Slimy plant life floating around the ocean may hold the key to slowing down the spread of certain infections, and could lead to a new strain of drugs that won’t be susceptible to antibiotic resistance, a problem the Centers for Disease Control calls one of its top concerns.
University of New South Wales researchers found that seaweed compounds, called furanones, can stop the bacteria that cause cholera by cutting off the communication systems enabling the disease to spread. The breakthrough has researchers speculating that furanones will likely also work against other bacteria, including those that cause staph infection, food poisoning and tuberculosis – which are increasingly becoming resistant to some antibiotics.
According to the CDC, every year nearly two million people in the United States get infections in the hospital, and 90,000 die. And 70 percent of the bacteria that cause these infections are resistant to at least one antibiotic.
But researchers say bacteria won’t have an incentive to develop mutations that will foil furanones because they dont actually kill bacteria, only block their communication with each other, which prevents them from growing strong enough to cause problems.
“The fact that the furanones do not kill the cells means that there is no disadvantage to the individual cell, but only to the (bacteria) community as a whole,”says Dr.
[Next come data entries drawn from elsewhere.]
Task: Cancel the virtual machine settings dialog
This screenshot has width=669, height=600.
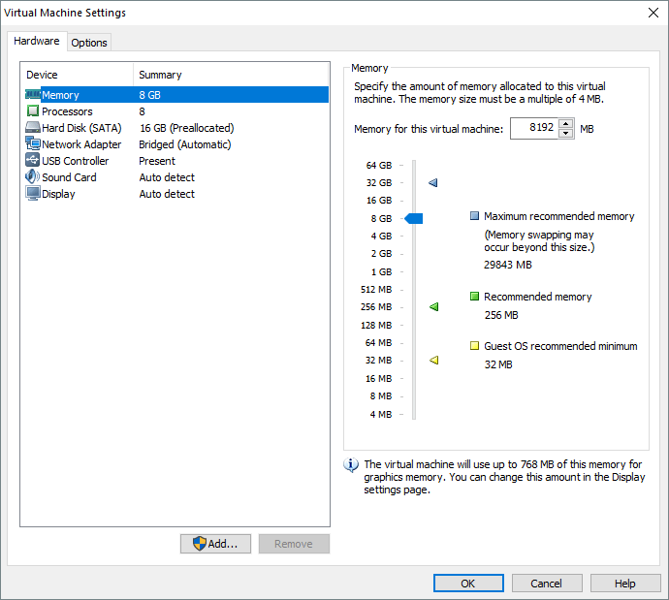Action: [x=547, y=584]
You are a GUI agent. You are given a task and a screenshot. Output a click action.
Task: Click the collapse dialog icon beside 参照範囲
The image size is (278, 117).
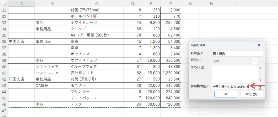point(260,87)
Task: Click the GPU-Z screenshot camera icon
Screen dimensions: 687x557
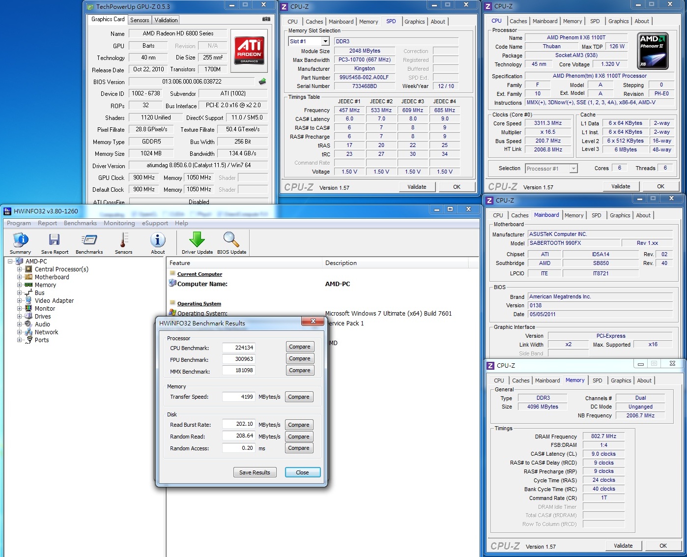Action: pos(266,19)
Diane McDougald, a senior research associate at the University of New South Wales Centre for Marine Biofouling and Bio-innovation. “So the (selective) pressure to develop resistance is very low or not at all.”
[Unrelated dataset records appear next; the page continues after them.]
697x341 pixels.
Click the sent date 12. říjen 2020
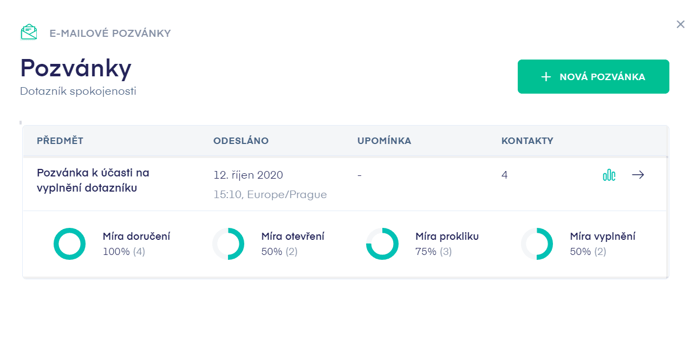(x=248, y=175)
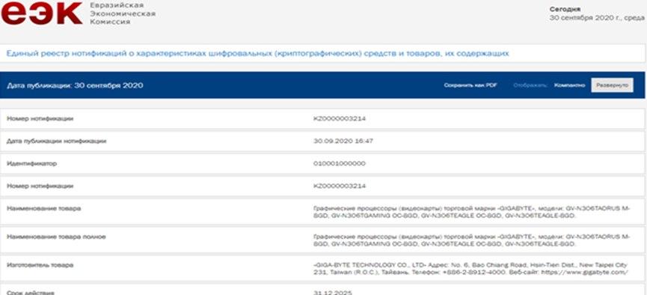The height and width of the screenshot is (295, 647).
Task: Click Сохранить как PDF
Action: click(470, 85)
Many bacteria rely on quorum sensing – a communication system that determines when enough bacteria is present to overwhelm the hosts immune system. The Australian seaweed, a red algal species found in Sydney’s Botany Bay, prevents bacteria from sensing a quorum, thereby stopping the formation of biofilms on leaves. That’s significant because in people, biofilms can cause resistant, chronic infections.
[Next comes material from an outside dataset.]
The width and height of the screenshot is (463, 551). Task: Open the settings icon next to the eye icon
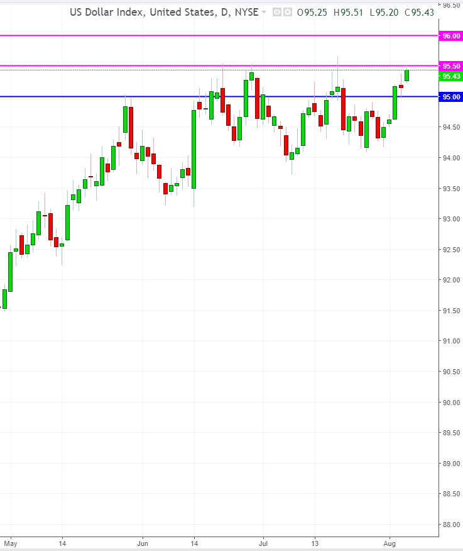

“It’s one of the better studies documenting the effects of a marine natural product on marine bacteria,”says Paul Jensen, an assistant research microbiologist at the Scripps Institution of Oceanography in La Jolla, California. “The testing of these compounds as antibiotics is a logical extension of this work.”
Some researchers believe bacteria might eventually outsmart any obstacle thrown their way, including compounds derived from furanones. If bacteria can detect an advantage, they might mutate in a way that allows them to circumvent the furanone signal jamming.
“(The furanone approach) depends on the assumption that there is truly no selective advantage of quorum-sensing proficiency in life and growth of the organisms,”says Susan Rosenberg, professor of molecular and human genetics and molecular virology and microbiology at Baylor University in Houston. “This might be so. But if there is a growth advantage for those capable of quorum sensing, then mutants that defy the blocker will be selected.”
But McDougald points out that in one million years of evolution, no bacteria have developed a resistance to furanones in the natural environment.
She and her colleagues will soon publish data that details the communication system they’ve discovered in bacteria. And they continue to study the furanones in mice and tissue culture. Preliminary results show that the compounds work against Pseudomonas aeruginosa, the major cause of death in cystic fibrosis patients.
The first products to come from the research will likely be used simply to coat medical supplies and devices. A biotech company, Biosignal, hopes to commercialize the technology and is developing contact lenses – human trials should begin in a year – as well as urinary catheters with the furanone attached to the surface to prevent infection.
“This technology will allow us to coat most any surface that is implanted into the body, artificial joints, heart valves etc.,”says McDougald. “These are a huge source of secondary infections due to bacteria attaching to the surfaces and growing.”
Another company, Quorex Pharmaceuticals, hopes to get a chunk of the $25 billion antibacterial market by exploiting furanones to develop infection-fighting drugs. Quorex’s website says its technology will speed up the drug discovery process, although it normally takes anywhere from five to 10 years to develop a new drug and get it through the regulatory process.
This is just the beginning, though, of what many researchers believe will be the harnessing of naturally-occurring defense mechanisms to fend of disease and infection. Already, other researchers in Eastern Europe and Russia have been using bacteria-eating viruses called phages in treatments.
Phage never caught on in the West, mainly because antibiotics were effective and phage therapy is extremely specific. One phage will eat only one strain of one type of bacteria, and it seems more likely than furanones to fall victim to antibiotic resistance.
Whatever the solution, new drugs will likely come from studies of how organisms fight bacteria in the environment, says Julia Kubanek, an assistant biology professor at Georgia Tech. McDougald and her colleagues discovered the furanone phenomenon when they noticed that a certain red sea algae in the bay escaped the creep of bacteria and barnacles.
“If the UNSW group had not been interested in how seaweeds ward off bacterial colonization, this discovery would not have occurred,” says Kubanek. “The insights that come from studying ecological processes are valuable to protection of human health and the environment.”